Data supplied.
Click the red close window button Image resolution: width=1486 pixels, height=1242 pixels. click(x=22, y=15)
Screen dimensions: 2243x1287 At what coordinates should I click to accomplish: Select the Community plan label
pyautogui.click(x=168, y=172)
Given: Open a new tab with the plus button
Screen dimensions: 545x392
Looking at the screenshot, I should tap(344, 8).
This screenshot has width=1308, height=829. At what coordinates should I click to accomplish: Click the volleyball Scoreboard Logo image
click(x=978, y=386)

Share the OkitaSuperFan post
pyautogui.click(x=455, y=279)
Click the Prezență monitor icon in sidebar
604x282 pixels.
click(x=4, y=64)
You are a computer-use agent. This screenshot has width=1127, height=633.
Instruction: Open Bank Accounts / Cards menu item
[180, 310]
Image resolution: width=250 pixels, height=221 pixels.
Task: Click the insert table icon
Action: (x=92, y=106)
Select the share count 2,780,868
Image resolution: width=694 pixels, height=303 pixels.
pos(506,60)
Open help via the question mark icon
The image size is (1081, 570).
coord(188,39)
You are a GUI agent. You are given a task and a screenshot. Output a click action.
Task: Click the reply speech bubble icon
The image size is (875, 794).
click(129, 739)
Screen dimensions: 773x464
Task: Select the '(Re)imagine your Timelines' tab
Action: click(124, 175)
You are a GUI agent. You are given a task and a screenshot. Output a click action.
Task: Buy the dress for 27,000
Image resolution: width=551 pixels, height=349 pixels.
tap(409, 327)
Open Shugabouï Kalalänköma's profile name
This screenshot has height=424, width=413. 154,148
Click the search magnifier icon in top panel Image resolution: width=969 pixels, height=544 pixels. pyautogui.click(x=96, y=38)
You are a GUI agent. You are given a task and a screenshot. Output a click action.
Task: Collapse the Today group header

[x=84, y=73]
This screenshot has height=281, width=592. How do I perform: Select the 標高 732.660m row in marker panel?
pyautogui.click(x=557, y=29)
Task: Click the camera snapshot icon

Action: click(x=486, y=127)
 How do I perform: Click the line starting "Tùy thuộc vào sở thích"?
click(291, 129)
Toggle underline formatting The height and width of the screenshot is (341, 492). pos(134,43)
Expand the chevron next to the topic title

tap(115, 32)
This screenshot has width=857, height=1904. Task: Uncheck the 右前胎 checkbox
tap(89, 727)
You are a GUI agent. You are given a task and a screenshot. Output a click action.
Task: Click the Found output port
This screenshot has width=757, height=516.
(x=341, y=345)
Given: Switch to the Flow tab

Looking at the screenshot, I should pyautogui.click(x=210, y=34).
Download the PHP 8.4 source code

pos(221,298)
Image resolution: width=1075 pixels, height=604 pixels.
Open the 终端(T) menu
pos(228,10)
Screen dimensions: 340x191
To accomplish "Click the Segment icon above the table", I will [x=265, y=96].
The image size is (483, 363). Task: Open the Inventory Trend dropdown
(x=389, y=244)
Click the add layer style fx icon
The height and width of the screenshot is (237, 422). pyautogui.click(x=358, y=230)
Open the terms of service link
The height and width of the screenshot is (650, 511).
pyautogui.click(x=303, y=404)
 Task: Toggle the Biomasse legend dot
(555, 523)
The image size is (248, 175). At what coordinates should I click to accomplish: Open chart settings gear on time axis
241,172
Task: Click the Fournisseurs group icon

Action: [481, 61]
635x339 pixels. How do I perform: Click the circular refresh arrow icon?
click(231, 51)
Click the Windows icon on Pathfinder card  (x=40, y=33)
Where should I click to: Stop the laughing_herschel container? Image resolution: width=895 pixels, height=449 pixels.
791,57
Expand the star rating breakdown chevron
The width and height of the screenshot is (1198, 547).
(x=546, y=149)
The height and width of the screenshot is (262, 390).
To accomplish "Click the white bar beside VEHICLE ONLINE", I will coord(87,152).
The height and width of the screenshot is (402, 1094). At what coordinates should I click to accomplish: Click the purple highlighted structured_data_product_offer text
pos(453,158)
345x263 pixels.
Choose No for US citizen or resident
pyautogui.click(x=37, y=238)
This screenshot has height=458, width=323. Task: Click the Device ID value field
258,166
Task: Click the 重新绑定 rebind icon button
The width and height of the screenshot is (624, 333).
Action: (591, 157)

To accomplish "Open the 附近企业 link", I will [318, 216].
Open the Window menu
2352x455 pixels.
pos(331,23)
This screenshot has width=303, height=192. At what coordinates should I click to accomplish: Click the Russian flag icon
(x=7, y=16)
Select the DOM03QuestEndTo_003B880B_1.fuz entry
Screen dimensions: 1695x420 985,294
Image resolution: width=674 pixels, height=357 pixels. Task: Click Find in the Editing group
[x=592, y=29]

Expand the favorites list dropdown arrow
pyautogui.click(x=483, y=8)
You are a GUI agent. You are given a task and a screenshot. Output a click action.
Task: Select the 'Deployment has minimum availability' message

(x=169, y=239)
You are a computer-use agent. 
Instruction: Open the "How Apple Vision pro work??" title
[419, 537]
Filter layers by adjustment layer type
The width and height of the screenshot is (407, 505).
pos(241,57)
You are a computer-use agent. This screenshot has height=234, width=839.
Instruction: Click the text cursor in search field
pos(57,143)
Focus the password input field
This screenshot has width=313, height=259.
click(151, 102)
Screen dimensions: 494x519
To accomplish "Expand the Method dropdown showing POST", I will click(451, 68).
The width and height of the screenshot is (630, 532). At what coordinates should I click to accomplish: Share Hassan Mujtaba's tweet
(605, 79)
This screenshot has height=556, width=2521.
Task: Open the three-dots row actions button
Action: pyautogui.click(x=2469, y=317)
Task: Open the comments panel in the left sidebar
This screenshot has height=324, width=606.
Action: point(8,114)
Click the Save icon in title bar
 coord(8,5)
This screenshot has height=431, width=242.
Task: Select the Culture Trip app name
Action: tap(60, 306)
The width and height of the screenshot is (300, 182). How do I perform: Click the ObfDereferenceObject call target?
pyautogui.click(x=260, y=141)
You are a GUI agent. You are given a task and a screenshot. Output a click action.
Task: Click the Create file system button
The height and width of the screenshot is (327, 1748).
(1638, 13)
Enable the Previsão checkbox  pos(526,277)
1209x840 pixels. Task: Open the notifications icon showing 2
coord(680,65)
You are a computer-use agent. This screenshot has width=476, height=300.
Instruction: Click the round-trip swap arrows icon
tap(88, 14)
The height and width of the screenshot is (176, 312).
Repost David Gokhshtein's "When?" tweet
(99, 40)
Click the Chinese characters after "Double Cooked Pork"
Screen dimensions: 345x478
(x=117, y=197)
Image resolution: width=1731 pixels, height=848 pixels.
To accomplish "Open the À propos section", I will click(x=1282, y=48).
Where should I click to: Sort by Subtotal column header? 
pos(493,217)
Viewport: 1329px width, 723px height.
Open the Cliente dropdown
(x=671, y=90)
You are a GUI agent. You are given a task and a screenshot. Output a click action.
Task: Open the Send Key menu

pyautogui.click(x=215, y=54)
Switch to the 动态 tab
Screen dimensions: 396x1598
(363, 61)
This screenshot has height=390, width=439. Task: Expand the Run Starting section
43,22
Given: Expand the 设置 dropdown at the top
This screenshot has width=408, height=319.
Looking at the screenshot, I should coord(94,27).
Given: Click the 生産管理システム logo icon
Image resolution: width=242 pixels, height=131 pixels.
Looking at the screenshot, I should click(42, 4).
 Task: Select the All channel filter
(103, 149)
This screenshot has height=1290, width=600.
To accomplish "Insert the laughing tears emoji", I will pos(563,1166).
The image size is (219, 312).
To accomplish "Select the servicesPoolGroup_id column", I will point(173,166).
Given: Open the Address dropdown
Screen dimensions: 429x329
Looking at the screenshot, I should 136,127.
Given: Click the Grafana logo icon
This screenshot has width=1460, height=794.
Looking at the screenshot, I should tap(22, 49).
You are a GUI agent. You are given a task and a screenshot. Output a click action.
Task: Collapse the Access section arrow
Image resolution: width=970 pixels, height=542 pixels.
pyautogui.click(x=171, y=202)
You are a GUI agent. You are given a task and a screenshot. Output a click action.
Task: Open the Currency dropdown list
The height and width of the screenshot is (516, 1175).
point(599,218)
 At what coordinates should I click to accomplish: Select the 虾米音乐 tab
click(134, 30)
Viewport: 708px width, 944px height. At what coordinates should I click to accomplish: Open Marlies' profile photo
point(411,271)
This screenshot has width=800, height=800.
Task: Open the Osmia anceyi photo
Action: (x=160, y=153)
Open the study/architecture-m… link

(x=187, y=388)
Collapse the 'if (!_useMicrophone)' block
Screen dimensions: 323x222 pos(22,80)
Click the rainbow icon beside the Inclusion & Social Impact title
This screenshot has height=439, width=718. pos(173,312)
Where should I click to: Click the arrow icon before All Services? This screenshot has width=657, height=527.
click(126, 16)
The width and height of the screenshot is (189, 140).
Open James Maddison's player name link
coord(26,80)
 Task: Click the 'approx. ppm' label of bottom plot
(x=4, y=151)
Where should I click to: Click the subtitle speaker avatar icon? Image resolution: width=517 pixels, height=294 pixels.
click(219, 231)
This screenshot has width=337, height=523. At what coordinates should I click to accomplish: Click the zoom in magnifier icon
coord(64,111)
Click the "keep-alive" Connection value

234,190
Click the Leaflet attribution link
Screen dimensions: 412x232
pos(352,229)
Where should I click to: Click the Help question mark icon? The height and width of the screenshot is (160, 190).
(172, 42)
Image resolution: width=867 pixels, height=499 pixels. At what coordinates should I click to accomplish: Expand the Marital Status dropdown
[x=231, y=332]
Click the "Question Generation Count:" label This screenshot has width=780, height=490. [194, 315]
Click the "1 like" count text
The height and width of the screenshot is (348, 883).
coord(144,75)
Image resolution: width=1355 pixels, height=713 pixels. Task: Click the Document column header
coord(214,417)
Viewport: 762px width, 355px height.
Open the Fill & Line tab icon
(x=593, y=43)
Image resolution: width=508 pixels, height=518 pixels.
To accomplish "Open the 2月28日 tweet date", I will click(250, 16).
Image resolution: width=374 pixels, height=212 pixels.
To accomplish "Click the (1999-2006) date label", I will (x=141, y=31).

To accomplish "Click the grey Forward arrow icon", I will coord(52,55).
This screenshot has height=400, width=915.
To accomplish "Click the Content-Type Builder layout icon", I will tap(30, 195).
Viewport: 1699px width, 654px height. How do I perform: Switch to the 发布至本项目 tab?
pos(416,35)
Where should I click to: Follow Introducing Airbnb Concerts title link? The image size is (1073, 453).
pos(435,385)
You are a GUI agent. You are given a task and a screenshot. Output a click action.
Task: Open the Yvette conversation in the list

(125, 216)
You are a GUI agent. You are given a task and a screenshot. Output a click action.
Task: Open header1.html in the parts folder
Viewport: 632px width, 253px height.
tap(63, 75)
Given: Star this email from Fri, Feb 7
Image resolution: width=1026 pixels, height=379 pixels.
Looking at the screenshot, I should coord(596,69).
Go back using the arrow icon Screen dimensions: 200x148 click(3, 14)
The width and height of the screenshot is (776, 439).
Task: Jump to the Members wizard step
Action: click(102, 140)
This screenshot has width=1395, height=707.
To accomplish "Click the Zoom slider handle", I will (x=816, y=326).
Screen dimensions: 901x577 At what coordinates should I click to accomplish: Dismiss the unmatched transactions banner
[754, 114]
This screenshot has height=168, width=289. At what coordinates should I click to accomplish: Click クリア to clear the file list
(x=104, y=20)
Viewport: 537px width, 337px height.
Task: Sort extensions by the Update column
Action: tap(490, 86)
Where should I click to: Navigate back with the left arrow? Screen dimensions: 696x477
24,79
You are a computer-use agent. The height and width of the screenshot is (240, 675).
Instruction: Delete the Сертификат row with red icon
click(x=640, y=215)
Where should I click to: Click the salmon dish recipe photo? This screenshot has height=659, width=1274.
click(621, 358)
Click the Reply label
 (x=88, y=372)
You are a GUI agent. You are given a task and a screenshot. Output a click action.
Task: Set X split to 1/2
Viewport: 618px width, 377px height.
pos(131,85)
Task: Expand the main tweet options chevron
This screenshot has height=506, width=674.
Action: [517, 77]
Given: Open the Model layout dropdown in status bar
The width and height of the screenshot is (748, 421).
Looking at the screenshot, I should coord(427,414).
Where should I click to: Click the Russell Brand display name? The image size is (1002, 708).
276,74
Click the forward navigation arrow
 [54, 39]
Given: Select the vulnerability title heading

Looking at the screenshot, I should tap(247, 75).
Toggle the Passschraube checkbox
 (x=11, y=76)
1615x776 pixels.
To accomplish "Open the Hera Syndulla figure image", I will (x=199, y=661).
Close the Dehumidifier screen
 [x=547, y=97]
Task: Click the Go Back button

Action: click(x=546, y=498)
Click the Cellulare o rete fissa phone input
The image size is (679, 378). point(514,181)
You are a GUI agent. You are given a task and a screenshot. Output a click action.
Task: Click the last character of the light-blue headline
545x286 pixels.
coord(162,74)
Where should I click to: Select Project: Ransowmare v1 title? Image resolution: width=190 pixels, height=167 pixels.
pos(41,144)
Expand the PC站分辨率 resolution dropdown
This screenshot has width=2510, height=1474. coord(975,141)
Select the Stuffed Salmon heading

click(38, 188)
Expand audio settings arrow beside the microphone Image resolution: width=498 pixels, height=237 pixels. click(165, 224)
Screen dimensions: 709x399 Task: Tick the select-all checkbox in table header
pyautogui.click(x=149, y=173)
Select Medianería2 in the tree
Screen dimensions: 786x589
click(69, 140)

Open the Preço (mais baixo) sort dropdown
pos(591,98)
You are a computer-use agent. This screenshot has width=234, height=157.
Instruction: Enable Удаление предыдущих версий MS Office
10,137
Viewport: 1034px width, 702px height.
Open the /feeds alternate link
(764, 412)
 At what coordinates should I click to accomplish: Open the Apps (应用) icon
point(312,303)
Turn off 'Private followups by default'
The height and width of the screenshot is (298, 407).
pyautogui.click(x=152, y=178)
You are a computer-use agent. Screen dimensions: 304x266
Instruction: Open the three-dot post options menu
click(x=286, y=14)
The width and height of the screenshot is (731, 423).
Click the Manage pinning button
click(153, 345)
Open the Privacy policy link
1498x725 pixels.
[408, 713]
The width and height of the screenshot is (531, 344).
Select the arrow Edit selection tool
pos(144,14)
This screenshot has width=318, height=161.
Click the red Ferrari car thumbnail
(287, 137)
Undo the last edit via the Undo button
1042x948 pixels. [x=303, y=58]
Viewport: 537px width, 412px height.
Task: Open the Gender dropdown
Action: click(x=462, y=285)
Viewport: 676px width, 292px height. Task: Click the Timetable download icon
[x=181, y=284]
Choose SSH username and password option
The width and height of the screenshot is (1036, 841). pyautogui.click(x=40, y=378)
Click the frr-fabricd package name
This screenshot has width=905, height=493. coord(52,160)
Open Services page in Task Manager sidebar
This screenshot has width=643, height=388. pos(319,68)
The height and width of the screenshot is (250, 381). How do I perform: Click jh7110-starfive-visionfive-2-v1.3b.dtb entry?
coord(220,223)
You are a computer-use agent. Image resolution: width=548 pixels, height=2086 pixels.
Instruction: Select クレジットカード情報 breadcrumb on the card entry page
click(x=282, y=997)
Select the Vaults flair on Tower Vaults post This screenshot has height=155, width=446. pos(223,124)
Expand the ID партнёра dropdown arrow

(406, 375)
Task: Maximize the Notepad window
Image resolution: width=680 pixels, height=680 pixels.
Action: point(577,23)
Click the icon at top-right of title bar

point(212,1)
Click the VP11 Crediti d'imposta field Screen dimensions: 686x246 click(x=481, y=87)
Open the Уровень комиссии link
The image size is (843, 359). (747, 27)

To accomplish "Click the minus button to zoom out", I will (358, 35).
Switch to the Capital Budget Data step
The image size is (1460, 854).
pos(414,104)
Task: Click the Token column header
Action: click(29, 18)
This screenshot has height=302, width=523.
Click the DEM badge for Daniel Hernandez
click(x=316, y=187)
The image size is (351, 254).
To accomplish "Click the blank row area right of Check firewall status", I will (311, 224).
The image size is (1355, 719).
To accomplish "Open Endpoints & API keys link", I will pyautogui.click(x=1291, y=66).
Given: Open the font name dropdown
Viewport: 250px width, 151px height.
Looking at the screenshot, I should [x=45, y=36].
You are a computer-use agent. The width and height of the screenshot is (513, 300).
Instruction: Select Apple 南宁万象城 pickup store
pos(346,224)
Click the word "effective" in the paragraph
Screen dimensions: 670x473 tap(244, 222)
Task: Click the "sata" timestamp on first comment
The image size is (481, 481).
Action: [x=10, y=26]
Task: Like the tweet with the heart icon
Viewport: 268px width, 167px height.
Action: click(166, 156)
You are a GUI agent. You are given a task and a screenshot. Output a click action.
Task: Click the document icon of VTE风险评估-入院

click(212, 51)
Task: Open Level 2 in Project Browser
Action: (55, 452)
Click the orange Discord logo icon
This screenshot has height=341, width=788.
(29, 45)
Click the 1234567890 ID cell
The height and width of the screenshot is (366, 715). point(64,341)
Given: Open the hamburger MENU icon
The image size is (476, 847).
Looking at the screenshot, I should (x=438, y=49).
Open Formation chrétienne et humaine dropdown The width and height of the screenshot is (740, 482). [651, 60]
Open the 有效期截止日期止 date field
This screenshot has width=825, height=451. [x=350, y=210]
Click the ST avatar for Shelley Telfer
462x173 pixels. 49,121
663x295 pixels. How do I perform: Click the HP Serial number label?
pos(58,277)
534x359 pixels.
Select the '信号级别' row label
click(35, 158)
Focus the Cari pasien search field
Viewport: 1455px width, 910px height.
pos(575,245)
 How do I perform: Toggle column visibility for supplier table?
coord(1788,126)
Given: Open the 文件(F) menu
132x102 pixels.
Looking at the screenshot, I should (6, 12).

Activity. Where does "layout" appear in the records above? Copy every line that has it.

Output.
To accomplish "Click the Content-Type Builder layout icon", I will tap(30, 195).
Given: Open the Model layout dropdown in status bar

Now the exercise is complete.